Metro Art and the Film Noir Foundation present “Too Late for Tears,” the final film in an extraordinary series of three celebrated noir films at Los Angeles’ historic Union Station. The film will be screened free to guests in the recently restored historic Ticketing Hall on Friday, December 2, at 8 p.m.
“Too Late for Tears,” released in 1949, is considered one of the best noirs of the classic era, long believed lost but now restored by the Film Noir Foundation and the UCLA Film and Television Archive. Union Station not only appears in the film, it also figures prominently in the story.
Starring Lizabeth Scott, Dan Duryea, Arthur Kennedy, Don Defore and Kristine Miller, “Too Late for Tears” is about a cold-blooded housewife determined to keep an ill-gotten satchel of cash by any means necessary. Richard Duryea, son of actor Dan, will introduce the film.
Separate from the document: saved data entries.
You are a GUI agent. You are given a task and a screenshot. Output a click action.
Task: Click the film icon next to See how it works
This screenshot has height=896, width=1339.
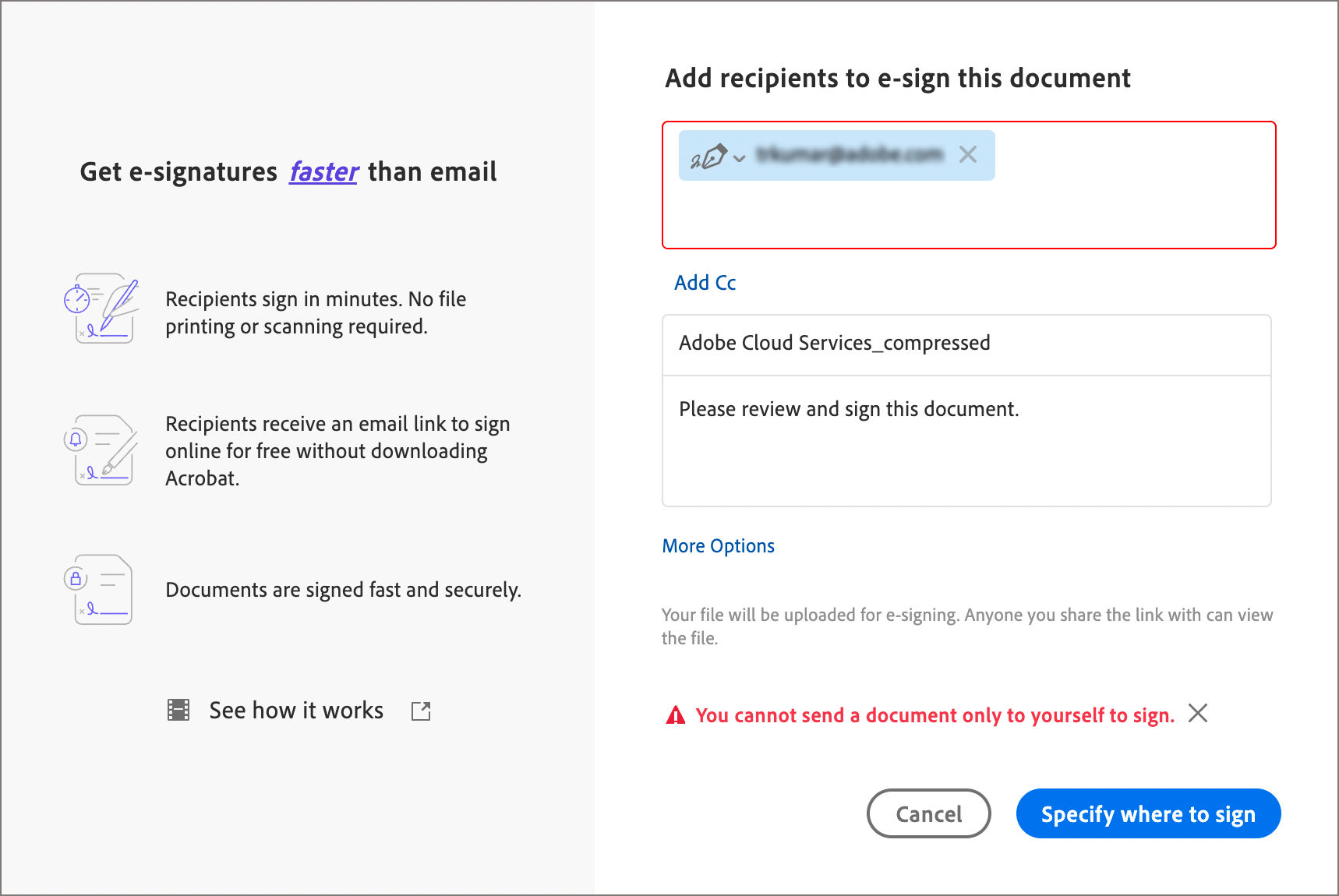point(178,710)
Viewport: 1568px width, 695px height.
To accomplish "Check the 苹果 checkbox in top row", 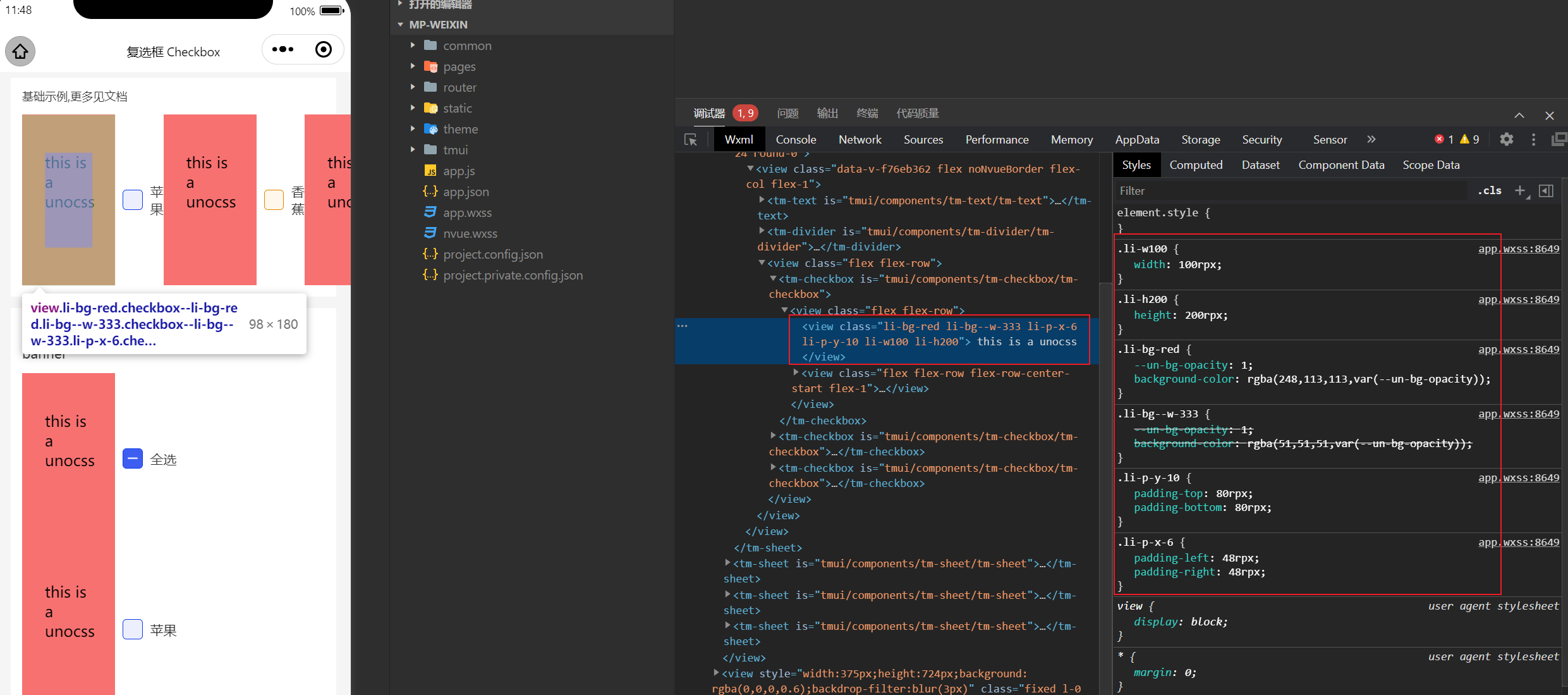I will tap(133, 200).
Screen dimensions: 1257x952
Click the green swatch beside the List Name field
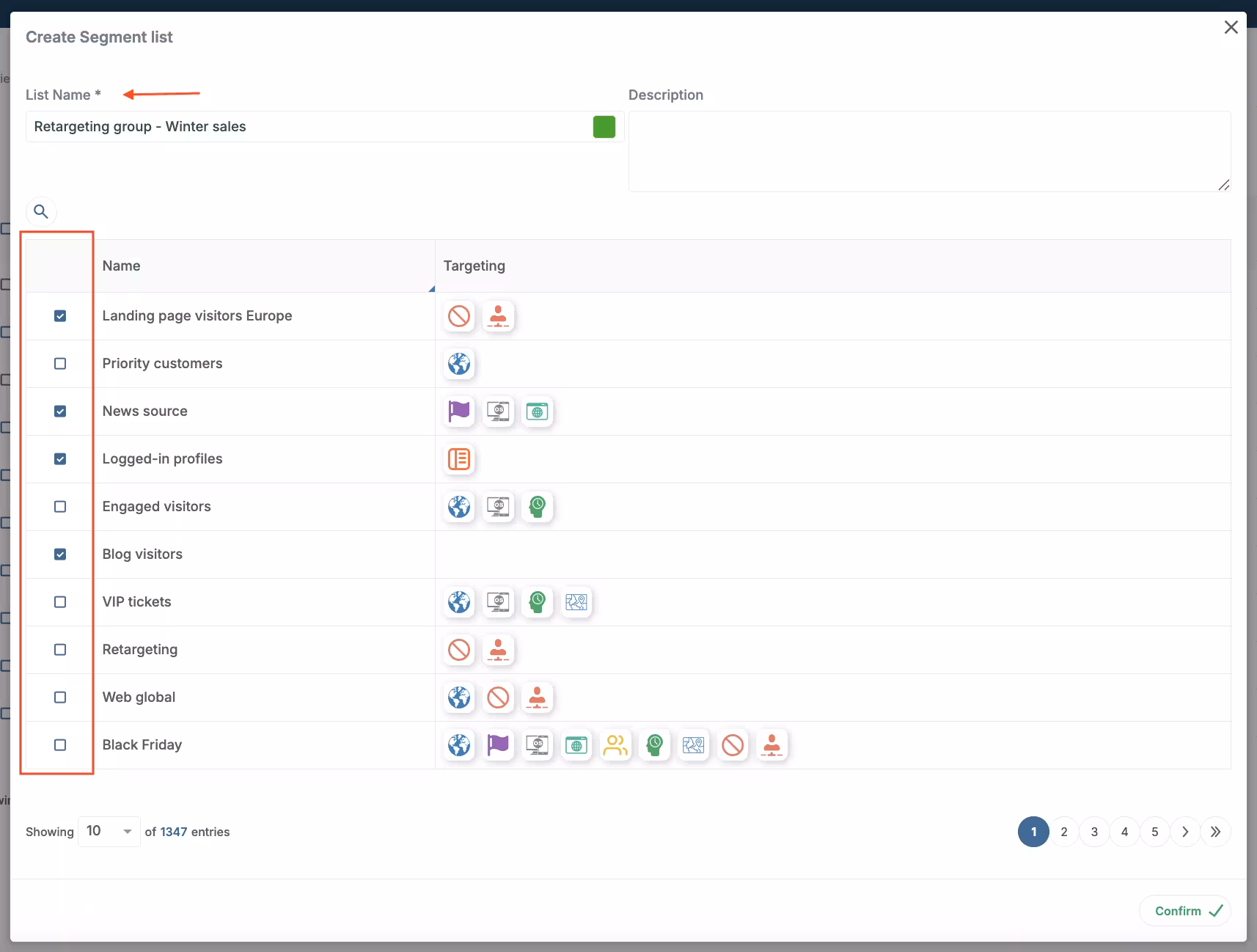(604, 126)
The doors for the screening open at 7:15 p.m., and admission is free on a first-come, first-served basis.
About Metro Art Presents
Metro Art Presents showcases free arts and cultural programs at historic Union Station. Produced by Metro Art, the diverse, all-ages programming is designed to creatively activate the landmark station, engage the Los Angeles community, and attract new riders.
About Union Station
Built in 1939 Union Station is the largest railroad passenger terminal in the Western United States. Placed on the National Register of Historic Places in 1980, the station’s signature Mission Moderne style makes it one of Los Angeles’ architectural gems. Today the station has evolved into a vibrant transportation center serving 75,000 passengers daily. Union Station is currently in the first phase of a Master Plan that will enable it to better handle the growing number of transit riders, accommodate high-speed rail, and serve as one of L.A.’s premier public spaces while protecting the historic core of the station.